Food poisoning peaks in the summer, because warmer temperatures allow foodborne germs to multiply quickly. “It’s important to remember the ‘danger zone’ as it pertains to food safety: The risk of food poisoning increases between 40°F and 140°F,” says Calello. “The effects of food poisoning can happen between a few hours to a few days after ingestion. Symptoms may include nausea, vomiting, stomach cramps, diarrhea, and fever.”

Periodically check pantries, refrigerators, and freezers to make sure they don’t contain any recalled foods linked to contamination and outbreaks. Food contamination is a real concern, not only for meat and seafood products, but also for fresh fruits and vegetables.
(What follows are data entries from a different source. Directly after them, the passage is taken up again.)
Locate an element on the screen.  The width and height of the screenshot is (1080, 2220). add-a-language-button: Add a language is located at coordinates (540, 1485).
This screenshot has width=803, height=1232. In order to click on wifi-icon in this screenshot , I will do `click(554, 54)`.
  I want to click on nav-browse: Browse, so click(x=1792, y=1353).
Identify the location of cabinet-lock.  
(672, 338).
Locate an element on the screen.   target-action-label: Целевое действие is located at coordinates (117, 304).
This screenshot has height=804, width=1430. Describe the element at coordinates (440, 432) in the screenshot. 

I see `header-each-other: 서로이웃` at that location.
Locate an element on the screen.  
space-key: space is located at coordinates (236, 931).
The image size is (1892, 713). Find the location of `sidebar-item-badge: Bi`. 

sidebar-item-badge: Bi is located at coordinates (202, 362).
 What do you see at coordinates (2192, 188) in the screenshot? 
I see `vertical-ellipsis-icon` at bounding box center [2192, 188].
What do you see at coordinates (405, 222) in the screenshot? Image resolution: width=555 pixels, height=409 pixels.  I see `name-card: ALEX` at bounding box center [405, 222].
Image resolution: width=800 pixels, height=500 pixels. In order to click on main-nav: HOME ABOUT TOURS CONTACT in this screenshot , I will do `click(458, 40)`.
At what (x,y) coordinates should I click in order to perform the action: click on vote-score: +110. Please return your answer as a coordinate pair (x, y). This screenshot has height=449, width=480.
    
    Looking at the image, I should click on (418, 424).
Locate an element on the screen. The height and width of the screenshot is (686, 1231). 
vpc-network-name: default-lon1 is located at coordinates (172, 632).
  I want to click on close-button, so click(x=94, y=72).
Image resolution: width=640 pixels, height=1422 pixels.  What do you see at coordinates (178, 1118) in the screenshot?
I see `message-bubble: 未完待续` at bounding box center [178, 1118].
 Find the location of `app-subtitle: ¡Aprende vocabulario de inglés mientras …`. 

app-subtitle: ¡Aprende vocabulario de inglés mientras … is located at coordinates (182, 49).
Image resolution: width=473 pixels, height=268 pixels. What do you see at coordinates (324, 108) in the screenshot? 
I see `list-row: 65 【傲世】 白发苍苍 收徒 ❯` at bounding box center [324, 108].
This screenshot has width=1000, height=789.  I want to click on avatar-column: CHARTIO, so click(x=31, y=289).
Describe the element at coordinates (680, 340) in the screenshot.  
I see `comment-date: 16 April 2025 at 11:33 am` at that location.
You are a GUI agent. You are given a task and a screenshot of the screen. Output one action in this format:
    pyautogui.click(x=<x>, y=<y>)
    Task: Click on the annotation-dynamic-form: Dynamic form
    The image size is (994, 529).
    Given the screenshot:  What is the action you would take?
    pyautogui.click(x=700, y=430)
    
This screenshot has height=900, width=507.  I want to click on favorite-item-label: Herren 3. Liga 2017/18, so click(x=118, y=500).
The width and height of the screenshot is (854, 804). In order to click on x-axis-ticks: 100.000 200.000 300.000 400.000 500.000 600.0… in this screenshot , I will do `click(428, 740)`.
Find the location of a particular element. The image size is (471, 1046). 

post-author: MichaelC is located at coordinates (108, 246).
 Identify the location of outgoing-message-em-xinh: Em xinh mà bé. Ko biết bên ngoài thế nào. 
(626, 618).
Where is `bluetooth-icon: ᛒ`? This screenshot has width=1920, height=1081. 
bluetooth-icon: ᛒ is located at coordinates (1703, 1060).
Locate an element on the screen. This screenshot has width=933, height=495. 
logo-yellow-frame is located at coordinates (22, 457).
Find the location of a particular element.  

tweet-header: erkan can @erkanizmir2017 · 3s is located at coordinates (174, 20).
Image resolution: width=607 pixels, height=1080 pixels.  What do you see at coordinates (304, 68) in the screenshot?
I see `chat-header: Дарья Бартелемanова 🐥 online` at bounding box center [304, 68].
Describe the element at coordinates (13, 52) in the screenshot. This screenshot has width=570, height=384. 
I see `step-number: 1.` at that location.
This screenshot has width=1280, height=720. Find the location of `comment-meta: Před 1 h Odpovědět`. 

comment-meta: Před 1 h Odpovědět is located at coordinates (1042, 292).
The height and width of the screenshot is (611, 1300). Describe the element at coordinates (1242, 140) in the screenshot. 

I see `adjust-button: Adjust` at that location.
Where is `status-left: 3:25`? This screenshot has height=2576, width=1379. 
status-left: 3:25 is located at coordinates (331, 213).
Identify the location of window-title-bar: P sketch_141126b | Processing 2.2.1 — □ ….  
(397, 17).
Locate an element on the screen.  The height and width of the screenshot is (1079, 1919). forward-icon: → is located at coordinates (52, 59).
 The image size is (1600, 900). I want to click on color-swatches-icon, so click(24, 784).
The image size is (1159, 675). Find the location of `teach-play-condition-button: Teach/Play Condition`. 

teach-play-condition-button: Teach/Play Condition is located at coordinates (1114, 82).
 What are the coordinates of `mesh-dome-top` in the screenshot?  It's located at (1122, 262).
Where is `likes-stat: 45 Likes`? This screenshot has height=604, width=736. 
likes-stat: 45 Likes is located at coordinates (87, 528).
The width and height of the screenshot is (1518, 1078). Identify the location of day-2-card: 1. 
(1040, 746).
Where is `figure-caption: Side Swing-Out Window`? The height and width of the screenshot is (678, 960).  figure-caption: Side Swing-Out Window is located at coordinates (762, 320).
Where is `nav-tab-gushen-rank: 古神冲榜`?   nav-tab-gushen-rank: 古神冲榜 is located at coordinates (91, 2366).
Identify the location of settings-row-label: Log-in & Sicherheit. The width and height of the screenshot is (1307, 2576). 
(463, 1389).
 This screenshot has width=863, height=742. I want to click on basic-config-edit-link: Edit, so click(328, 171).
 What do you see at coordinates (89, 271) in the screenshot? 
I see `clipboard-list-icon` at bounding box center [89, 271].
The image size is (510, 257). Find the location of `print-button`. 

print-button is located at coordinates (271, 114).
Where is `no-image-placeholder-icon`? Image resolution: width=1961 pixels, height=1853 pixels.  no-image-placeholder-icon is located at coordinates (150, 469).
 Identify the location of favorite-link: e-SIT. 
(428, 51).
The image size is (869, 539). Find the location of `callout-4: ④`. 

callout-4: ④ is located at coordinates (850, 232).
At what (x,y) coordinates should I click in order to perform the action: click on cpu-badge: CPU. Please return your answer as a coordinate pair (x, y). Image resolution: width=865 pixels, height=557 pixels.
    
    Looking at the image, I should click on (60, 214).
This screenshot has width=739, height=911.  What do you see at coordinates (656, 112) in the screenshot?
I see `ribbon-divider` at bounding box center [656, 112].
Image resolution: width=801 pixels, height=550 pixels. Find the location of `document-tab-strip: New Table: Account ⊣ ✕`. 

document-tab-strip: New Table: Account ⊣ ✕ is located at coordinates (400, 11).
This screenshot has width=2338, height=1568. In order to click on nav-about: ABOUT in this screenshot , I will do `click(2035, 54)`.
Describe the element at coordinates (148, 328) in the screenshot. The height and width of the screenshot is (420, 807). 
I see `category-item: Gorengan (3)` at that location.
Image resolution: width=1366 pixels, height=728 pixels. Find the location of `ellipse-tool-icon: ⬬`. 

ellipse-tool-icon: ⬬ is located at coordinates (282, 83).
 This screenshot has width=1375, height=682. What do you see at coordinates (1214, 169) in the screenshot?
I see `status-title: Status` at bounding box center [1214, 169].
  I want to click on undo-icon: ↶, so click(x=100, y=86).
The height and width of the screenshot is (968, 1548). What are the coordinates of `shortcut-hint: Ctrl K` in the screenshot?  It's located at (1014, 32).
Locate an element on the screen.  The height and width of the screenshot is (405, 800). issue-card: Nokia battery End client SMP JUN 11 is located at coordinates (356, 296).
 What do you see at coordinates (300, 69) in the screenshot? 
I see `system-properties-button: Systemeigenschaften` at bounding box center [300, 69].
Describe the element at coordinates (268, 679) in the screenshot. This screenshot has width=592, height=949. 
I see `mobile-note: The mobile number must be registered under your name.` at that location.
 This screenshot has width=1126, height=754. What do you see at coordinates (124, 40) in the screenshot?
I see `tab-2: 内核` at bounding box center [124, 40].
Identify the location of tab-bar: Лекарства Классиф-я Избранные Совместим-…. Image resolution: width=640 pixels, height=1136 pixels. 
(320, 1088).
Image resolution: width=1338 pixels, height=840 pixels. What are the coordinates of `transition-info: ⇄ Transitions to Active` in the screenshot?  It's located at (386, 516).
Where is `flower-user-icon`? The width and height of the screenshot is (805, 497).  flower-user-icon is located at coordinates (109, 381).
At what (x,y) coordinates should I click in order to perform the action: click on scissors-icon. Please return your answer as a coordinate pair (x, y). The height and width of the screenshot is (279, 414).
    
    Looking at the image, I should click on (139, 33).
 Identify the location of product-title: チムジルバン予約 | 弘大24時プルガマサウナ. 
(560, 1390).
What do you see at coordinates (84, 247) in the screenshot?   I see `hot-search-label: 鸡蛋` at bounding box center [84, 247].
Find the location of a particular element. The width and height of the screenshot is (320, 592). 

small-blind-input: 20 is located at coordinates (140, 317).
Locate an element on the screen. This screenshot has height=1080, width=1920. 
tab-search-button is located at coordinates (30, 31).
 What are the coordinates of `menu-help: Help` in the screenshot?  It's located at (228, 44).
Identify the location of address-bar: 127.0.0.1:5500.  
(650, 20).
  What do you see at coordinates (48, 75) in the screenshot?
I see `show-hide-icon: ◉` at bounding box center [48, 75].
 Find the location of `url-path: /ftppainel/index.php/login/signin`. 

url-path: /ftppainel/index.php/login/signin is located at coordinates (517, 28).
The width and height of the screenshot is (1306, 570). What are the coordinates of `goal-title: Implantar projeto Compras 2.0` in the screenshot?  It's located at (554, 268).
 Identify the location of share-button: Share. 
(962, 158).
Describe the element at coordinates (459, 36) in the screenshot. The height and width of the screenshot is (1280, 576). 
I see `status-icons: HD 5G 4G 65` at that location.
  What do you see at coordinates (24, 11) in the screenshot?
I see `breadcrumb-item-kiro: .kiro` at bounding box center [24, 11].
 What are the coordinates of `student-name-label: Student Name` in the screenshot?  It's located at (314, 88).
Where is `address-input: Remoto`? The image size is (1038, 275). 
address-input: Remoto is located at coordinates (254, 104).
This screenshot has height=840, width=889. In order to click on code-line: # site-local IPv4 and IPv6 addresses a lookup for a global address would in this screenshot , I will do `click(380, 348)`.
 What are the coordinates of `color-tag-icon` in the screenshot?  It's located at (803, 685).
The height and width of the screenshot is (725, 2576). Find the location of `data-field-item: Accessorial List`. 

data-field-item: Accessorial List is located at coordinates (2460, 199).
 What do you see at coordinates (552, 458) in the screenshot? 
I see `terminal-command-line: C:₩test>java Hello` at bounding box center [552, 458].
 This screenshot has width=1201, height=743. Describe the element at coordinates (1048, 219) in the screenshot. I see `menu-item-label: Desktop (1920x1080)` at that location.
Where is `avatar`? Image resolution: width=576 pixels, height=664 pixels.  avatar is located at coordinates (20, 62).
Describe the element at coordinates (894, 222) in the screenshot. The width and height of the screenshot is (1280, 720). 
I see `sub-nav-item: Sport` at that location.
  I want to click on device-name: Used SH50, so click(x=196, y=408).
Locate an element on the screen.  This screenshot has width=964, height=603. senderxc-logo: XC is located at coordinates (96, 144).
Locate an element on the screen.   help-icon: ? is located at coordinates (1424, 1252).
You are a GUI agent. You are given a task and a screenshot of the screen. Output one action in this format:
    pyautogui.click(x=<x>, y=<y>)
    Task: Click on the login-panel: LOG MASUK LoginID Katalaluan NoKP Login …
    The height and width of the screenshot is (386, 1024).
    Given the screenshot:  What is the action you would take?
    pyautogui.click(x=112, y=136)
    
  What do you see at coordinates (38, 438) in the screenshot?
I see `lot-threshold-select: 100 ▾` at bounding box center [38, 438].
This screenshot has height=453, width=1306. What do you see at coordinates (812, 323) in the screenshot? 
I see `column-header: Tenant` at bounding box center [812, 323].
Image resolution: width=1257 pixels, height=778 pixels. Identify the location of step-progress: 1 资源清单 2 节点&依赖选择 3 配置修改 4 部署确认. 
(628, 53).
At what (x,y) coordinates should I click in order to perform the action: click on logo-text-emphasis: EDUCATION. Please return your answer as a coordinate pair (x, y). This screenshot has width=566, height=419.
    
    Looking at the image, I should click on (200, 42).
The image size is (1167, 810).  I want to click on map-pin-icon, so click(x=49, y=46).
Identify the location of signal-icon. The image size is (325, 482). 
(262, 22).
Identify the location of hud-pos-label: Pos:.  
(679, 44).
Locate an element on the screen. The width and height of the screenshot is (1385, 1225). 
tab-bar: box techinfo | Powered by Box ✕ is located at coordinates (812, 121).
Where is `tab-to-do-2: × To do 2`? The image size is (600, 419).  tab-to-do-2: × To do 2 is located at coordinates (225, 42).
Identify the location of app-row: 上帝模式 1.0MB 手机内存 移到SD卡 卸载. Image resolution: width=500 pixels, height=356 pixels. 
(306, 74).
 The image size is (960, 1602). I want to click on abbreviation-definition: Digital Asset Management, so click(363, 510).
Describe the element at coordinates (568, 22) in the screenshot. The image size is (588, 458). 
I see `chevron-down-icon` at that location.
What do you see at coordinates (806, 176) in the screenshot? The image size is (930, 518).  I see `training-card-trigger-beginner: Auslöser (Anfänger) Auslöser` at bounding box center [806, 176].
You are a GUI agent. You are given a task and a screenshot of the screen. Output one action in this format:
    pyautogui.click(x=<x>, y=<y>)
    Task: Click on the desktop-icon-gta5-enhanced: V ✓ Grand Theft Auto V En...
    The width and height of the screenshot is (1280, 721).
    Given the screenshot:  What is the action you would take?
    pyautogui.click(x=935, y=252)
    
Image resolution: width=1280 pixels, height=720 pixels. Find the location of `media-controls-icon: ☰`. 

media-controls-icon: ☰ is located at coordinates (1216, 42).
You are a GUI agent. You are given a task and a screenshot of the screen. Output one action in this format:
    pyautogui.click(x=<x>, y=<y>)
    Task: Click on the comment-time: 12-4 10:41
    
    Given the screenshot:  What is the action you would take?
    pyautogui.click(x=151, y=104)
Since foods can become contaminated at any point from the harvest to table process, remember to follow basic food safety practices when preparing, cooking, and storing foods:

  • Wash your hands with soap and warm water before and after preparing foods.
  • When shopping, always pick up meat, poultry, or seafood right before checking out and to keep these items separate from other items in your cart.
  • Wash fruits and vegetables well and keep them from touching any surfaces or utensils that were exposed to raw meat.
  • Keep meat and poultry in the fridge or a cooler until you are ready to start cooking.
  • Use a food thermometer to make sure that meat is cooked all the way through, to a temperature hot enough to kill harmful bacteria and germs.
  • Divide leftovers into smaller portions and put them in covered shallow containers—this allows the food to cool properly to prevent bacteria from growing.
  • Put all food, especially hot dishes, meat/poultry/seafood, salads, or items containing mayonnaise, into the fridge within two hours of cooking, or within one hour if the temperature is 90°F or above.
  • Avoid eating raw cookie dough, bread batter, or cake/brownie mixes as it contains raw ingredients that may be contaminated with a variety of harmful germs (bacteria, viruses, parasites): E. coli from the flour and salmonella from eggs. (Baked/cooked goods are safe to eat because the high temperatures in the cooking process kills bacteria.)